| SHORT EXERCISE |
Starting at the top of the listing and ending with the line that contains "[x=351, y=252]", both included, rescale those lines: write them all out again, requests included, with each coordinate in the answers multiplied by 0.2 and rounded to a whole number, halves rounding up.
-------- DATASET
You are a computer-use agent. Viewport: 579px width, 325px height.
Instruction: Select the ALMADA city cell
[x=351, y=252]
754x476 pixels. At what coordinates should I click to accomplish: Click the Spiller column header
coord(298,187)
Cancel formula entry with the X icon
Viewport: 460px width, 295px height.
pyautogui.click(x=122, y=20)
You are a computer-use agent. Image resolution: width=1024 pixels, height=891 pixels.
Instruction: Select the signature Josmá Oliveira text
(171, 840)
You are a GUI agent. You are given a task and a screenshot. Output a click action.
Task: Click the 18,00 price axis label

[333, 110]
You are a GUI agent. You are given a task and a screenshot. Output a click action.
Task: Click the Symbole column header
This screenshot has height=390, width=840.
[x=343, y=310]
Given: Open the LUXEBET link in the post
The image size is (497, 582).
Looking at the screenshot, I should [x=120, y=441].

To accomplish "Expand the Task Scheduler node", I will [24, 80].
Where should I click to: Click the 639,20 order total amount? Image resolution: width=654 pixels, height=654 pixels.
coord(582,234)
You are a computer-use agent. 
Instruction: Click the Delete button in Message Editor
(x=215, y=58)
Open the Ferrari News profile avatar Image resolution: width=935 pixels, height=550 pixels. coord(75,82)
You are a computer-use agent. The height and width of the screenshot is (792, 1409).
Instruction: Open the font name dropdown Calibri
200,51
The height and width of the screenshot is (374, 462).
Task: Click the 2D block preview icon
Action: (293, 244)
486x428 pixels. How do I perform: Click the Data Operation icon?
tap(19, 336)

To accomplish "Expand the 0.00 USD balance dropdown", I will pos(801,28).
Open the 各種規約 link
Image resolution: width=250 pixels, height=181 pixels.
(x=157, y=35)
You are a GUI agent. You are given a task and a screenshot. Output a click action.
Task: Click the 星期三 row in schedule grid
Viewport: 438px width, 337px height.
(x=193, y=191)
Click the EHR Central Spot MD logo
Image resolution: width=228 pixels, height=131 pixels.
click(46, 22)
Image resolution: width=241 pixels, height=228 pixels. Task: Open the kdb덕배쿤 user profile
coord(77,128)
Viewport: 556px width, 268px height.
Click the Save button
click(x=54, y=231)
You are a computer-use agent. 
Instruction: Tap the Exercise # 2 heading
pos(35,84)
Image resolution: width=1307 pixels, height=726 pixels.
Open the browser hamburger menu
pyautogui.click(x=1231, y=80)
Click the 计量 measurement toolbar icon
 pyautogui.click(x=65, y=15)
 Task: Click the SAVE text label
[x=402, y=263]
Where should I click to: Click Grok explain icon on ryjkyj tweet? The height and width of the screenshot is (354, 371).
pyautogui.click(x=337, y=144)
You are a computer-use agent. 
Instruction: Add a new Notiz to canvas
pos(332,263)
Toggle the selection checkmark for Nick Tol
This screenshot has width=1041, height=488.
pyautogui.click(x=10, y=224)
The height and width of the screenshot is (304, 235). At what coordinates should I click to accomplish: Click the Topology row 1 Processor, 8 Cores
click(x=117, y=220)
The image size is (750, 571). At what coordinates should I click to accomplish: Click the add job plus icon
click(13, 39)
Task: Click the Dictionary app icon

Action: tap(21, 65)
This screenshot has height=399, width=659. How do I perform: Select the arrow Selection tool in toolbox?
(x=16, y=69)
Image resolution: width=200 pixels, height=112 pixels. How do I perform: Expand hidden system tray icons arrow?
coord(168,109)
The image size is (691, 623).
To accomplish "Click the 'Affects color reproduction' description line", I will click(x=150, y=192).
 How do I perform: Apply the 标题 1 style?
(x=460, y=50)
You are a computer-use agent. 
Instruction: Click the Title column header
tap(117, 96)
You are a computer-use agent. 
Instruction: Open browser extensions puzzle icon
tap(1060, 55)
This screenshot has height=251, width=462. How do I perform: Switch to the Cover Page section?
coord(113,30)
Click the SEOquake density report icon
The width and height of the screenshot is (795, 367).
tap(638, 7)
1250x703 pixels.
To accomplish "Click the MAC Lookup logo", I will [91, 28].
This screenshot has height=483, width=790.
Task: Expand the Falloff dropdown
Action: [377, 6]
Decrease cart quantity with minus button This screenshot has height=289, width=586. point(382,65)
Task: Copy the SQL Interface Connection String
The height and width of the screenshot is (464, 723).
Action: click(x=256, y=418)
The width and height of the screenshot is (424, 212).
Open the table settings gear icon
----------------
| ANSWER TO THIS EXERCISE |
You are a computer-use agent. Viewport: 579px width, 325px height.
Instruction: Select the ALMADA city cell
[x=70, y=50]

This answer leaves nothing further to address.